[RISCV] Missed oppurtunity in memory overlap check idiom #56518

preames · 2022-07-13T19:21:02Z

The LoopVectorizer will emit a memory overlap check of the form:

define i1 @reduced(ptr %c, ptr %a, ptr %b) {
entry:
  %b14 = ptrtoint ptr %b to i64
  %a13 = ptrtoint ptr %a to i64
  %c12 = ptrtoint ptr %c to i64
  %vscale = call i64 @llvm.vscale.i64()
  %sub2 = sub i64 %c12, %a13
  %diff.check = icmp ult i64 %sub2, %vscale
  %sub3 = sub i64 %c12, %b14
  %diff.check15 = icmp ult i64 %sub3, %vscale
  %conflict.rdx = or i1 %diff.check, %diff.check15
  ret i1 %conflict.rdx
}

declare i64 @llvm.vscale.i64()
declare void @foo()
declare void @bar()

./llc -march=riscv64 -mattr=+v,+m,+zba,+zbb < vector_overlap.ll -O3 currently results in:

	csrr	a3, vlenb
	srli	a3, a3, 3
	sub	a1, a0, a1
	sltu	a1, a1, a3
	sub	a0, a0, a2
	sltu	a0, a0, a3
	or	a0, a1, a0
	ret

Unless I'm missing something, we should be able to rewrite this as:

	csrr	a3, vlenb
	srli	a3, a3, 3
	sub	a1, a0, a1
	sub	a0, a0, a2
	minu a0, a0, a1
	sltu	a0, a0, a3
	ret

This does require zbb, but the command line above explicitly includes that.

Separately, there appears to be something weird going on block placement and branch inversion. Compare the following inputs and outputs:

define void @test(ptr %c, ptr %a, ptr %b) {
entry:
  %b14 = ptrtoint ptr %b to i64
  %a13 = ptrtoint ptr %a to i64
  %c12 = ptrtoint ptr %c to i64
  %vscale = call i64 @llvm.vscale.i64()
  %sub2 = sub i64 %c12, %a13
  %diff.check = icmp ult i64 %sub2, %vscale
  %sub3 = sub i64 %c12, %b14
  %diff.check15 = icmp ult i64 %sub3, %vscale
  %conflict.rdx = or i1 %diff.check, %diff.check15
  br i1 %conflict.rdx, label %taken, label %untaken

taken:
  call void @foo()
  ret void

untaken:
  call void @bar()
  ret void
}

define void @test2(ptr %c, ptr %a, ptr %b) {
entry:
  %b14 = ptrtoint ptr %b to i64
  %a13 = ptrtoint ptr %a to i64
  %c12 = ptrtoint ptr %c to i64
  %vscale = call i64 @llvm.vscale.i64()
  %sub2 = sub i64 %c12, %a13
  %diff.check = icmp ult i64 %sub2, %vscale
  %sub3 = sub i64 %c12, %b14
  %diff.check15 = icmp ult i64 %sub3, %vscale
  %conflict.rdx = or i1 %diff.check, %diff.check15
  br i1 %conflict.rdx, label %taken, label %untaken

untaken:
  call void @bar()
  ret void

taken:
  call void @foo()
  ret void
}

declare i64 @llvm.vscale.i64()
declare void @foo()
declare void @bar()
::::
▸ Given instruction
Transcribe the passage of the RISC-V overlap check issue that runs from "Unless I'm missing" up to and including "explicitly includes that.". Rely solely on the RISC-V overlap check issue above.

▸ Entries supplied
::::
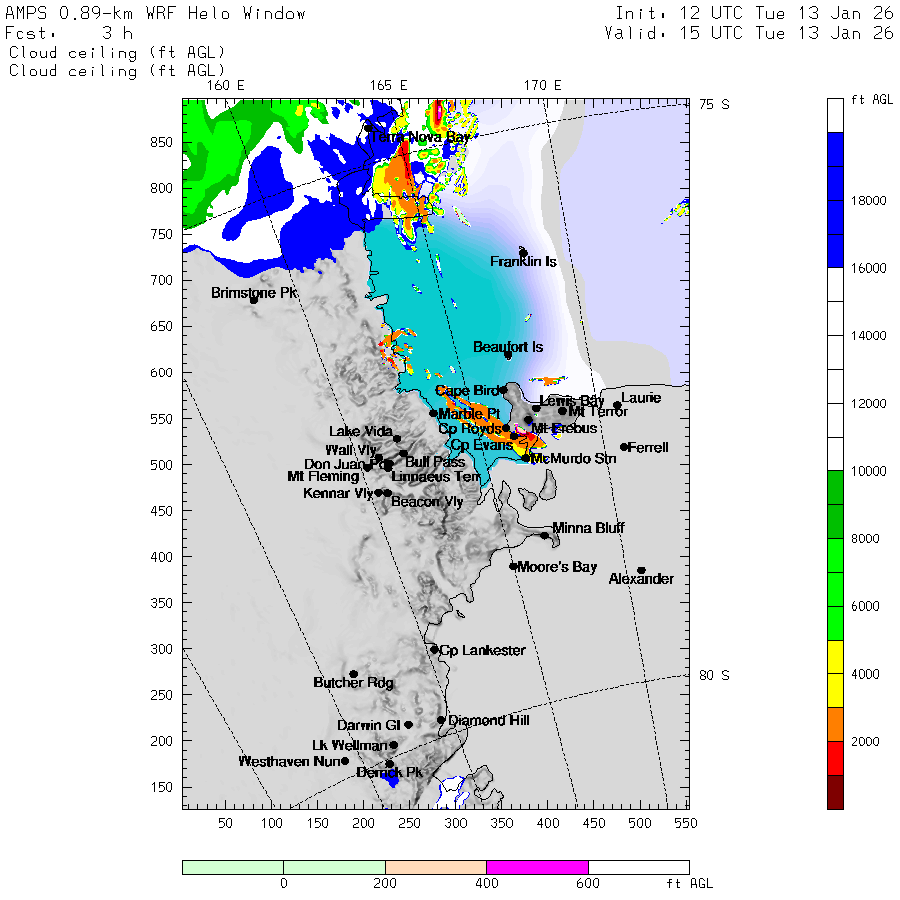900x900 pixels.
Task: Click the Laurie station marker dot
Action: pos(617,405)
::::
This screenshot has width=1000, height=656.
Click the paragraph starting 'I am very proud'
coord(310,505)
::::
▸ Written solution
Unless I'm missing something, we should be able to rewrite this as:

	csrr	a3, vlenb
	srli	a3, a3, 3
	sub	a1, a0, a1
	sub	a0, a0, a2
	minu a0, a0, a1
	sltu	a0, a0, a3
	ret

This does require zbb, but the command line above explicitly includes that.